A 1949 photo shows Jake La Motta in

A 1949 photo shows Jake La Motta in training to meet Marcel Cerdan, the French middleweight champion. Credit: Getty Images / Keystone

Jake LaMotta rarely could be convinced that he lost a fight, though his well-worn face, a writer once observed, appeared to have caught more fastballs than Yogi Berra’s mitt. But the former middleweight boxing champion known as “The Raging Bull” inflicted more beatings than he absorbed.

LaMotta died Tuesday at a Miami-area nursing facility from complications of pneumonia, according to his fiancee, Denise Baker.

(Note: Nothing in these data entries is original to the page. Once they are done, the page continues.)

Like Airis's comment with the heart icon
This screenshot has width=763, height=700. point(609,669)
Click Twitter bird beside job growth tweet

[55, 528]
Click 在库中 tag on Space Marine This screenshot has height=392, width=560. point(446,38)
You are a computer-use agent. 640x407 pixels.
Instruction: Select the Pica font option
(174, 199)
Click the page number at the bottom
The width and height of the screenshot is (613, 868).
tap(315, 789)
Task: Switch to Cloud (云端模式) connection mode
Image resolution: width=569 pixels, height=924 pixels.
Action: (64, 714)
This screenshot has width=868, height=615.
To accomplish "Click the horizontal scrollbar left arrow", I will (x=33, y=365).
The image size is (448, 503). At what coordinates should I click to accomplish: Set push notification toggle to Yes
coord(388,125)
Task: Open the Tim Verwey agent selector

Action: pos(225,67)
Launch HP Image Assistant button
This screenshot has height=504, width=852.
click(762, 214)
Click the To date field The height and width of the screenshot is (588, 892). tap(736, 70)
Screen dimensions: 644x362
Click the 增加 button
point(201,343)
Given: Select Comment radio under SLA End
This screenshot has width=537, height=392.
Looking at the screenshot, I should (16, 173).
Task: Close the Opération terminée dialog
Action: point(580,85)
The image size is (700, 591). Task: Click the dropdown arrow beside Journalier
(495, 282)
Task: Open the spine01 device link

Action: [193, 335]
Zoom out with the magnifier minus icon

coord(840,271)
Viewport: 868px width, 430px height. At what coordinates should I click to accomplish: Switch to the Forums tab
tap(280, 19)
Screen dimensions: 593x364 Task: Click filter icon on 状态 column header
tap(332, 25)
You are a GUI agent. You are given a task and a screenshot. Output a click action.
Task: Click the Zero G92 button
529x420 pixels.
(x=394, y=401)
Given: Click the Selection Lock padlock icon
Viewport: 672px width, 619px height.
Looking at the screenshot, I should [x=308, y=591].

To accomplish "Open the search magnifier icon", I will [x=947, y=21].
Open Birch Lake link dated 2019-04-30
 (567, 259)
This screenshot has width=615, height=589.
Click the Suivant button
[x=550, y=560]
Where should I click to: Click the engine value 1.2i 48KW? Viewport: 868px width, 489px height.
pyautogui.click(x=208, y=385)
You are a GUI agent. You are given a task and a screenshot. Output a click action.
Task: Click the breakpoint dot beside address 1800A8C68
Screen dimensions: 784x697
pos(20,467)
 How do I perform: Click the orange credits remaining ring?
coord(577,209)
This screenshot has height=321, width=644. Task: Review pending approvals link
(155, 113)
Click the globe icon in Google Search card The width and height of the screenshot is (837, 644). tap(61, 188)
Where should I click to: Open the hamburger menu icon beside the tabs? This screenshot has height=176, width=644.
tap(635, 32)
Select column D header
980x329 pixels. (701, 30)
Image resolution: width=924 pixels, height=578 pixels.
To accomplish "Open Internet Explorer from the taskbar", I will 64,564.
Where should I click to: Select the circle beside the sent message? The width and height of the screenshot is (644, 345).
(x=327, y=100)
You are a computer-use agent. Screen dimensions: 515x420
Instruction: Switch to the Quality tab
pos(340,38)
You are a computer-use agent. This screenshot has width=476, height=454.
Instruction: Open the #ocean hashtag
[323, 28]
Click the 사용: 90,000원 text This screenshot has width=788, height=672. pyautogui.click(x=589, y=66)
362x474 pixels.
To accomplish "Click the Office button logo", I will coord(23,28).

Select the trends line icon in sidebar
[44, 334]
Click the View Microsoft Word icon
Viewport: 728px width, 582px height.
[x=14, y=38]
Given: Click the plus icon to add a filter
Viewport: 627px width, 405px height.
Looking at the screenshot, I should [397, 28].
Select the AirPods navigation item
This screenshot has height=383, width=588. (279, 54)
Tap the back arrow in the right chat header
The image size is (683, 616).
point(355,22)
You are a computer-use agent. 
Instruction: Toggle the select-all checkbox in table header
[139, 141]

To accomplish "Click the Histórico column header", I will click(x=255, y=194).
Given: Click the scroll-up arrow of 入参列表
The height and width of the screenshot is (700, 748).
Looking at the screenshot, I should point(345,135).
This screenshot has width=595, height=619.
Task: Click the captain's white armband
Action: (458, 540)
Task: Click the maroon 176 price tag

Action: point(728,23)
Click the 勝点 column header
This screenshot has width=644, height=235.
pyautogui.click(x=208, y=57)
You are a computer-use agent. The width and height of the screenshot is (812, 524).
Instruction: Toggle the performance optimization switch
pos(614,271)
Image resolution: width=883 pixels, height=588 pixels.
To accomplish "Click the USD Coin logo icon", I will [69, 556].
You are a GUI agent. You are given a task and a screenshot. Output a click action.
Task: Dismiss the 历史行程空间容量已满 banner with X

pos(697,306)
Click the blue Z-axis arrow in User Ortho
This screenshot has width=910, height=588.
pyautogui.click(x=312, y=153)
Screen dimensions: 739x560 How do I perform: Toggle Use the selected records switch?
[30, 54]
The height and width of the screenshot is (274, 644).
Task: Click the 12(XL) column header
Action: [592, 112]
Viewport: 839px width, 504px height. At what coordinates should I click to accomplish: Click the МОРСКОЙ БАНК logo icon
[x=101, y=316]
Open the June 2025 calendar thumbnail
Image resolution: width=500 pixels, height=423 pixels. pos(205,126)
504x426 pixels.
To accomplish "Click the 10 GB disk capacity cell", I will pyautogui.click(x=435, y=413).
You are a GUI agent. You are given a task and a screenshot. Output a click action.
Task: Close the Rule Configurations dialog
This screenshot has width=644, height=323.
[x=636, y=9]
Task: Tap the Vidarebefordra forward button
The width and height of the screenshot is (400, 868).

He was 95.

LaMotta’s violent life and times in and out of the ring were fodder for Robert De Niro’s Academy Award-winning portrayal of him in Martin Scorsese’s 1980 film “Raging Bull.’’

“Rest in peace, champ,’’ De Niro said in a statement.

LaMotta once said that he and De Niro fought 1,000 rounds in preparation for the film. At the time, LaMotta was in his fifties.

Win or lose, LaMotta always seemed to be the aggressor in the ring and, despite the outcome, the brawler became the focal point of the bout.

The Bronx Bull, as he was known in his fighting days, compiled an 83-19-4 record with 30 knockouts, in a career that began in 1941 and ended in 1954. But it was the movie that unflinchingly portrayed him as a violent and abusive husband — he was married six times — that later generations remember.

“I’m no angel,” he said in a 2005 interview with The Associated Press. According to IMDb.com, he once asked former wife Vicki LaMotta if he was really like De Niro’s portrayal in the movie and she answered, “You were worse.”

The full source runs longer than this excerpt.